AbstractDuring September 2016 an ice‐free Beaufort Sea was observed for only the second time. Like previous regional sea ice minima (1998, 2008, and 2012), seasonal preconditioning of the ice pack toward younger, thinner ice types contributed to premature breakup that accelerated the ice‐albedo feedback and enhanced summer melt. In 2016, anomalously high sea ice export and ice pack divergence during February and April promoted the unusual widespread formation of new ice within the Beaufort. Thin ice types reached a peak regional concentration of 30% in March, when the ice cover is typically dominated by thick first‐year and multiyear sea ice. Combined CryoSat‐2 and Soil Moisture and Ocean Salinity (SMOS) data indicate that the regional ice volume plateaued from December to March as export offset ice growth and ultimately culminated in a −30% volume anomaly in April 2016. This atypically thin ice cover broke up 7 weeks earlier than average, with open water forming not only within coastal flaw leads but also within the offshore pack ice. By July 2016, vast areas of open water within the highly fractured ice cover accelerated the ice‐albedo feedback and led to rapid melt.
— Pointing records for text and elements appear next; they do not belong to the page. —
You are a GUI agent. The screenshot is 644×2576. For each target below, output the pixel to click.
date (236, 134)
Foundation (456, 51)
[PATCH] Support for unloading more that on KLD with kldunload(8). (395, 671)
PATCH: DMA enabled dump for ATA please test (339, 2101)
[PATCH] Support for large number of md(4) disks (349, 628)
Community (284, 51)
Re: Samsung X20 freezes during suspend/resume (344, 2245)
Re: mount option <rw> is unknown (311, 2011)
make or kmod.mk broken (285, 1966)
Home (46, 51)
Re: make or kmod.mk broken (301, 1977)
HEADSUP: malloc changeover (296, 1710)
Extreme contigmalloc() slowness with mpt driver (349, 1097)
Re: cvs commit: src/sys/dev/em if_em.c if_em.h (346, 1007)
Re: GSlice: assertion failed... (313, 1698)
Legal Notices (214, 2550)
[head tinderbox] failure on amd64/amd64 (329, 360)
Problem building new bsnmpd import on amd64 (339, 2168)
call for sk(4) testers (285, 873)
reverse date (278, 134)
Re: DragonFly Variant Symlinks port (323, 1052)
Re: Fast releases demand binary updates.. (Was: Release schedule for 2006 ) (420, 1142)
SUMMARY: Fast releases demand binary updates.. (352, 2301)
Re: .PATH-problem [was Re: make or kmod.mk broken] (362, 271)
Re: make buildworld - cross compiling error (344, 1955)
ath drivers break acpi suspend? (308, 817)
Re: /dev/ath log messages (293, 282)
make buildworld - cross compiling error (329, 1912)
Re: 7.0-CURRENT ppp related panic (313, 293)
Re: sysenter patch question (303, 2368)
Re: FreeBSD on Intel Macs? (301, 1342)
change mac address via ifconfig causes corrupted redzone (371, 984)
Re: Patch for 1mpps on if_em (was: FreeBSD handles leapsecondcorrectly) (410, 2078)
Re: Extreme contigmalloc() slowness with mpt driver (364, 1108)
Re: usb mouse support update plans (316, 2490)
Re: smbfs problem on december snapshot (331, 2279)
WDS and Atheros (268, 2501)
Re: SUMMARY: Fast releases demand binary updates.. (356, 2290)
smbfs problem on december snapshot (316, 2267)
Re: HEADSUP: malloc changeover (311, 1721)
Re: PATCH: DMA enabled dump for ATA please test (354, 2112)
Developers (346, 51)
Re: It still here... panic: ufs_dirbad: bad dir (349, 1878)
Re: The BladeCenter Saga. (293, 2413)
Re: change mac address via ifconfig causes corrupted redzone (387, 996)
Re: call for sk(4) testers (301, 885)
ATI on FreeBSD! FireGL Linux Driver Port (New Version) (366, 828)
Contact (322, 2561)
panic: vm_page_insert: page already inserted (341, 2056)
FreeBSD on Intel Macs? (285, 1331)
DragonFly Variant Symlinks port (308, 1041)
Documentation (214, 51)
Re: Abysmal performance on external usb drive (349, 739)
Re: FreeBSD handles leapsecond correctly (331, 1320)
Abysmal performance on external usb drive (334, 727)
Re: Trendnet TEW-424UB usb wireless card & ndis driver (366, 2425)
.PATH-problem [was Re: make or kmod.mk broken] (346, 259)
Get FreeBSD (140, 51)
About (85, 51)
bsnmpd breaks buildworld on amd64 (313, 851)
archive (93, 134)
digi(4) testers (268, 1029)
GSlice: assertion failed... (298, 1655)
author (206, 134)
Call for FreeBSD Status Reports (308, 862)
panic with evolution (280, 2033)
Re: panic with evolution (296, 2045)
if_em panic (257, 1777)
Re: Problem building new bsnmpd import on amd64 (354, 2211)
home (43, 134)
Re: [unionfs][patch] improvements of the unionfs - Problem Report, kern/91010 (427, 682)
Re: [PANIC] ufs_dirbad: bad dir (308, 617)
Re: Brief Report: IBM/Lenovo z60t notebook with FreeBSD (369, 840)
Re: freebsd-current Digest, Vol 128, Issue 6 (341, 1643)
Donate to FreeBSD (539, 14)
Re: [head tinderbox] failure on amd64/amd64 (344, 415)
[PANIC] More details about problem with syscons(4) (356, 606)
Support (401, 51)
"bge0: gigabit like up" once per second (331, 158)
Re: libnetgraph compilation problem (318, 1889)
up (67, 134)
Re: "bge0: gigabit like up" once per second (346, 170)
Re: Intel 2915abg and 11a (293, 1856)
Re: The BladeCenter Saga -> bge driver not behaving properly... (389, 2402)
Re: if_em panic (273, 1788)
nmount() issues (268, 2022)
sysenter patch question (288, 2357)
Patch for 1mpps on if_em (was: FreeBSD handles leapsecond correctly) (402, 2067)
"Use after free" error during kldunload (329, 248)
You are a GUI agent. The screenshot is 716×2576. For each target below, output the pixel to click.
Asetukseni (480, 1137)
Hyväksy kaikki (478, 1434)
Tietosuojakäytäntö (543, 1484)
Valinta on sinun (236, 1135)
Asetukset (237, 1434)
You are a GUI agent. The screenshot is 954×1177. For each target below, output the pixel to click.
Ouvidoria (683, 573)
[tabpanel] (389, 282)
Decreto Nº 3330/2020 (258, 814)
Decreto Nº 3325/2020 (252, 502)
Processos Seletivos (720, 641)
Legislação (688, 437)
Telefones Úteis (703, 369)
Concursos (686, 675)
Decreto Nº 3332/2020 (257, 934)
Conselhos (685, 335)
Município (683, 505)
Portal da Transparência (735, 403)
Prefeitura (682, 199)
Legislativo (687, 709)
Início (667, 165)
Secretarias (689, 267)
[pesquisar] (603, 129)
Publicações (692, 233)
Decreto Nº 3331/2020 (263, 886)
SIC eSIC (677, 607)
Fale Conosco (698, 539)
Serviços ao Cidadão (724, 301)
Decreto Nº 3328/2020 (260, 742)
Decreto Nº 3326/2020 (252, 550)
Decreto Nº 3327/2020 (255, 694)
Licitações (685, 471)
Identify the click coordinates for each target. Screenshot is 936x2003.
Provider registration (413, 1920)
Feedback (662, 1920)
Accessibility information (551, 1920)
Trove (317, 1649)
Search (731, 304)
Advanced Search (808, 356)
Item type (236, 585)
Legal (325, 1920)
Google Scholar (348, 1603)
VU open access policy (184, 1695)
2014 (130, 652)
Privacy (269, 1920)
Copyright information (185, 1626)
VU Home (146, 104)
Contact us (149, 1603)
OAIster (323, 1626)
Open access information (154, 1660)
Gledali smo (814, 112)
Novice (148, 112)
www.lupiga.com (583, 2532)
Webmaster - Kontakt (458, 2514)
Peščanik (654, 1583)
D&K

Though maintaining a partial ice cover during summer throughout the observational record, significant negative trends in September sea ice area within the Beaufort are now punctuated by two recent ice‐free Septembers (2012 and 2016). As the Beaufort transitions toward a seasonally ice‐free sea, we examine the role of winter preconditioning through sea ice transport and its growing importance within an increasingly seasonal and mobile Arctic ice cover.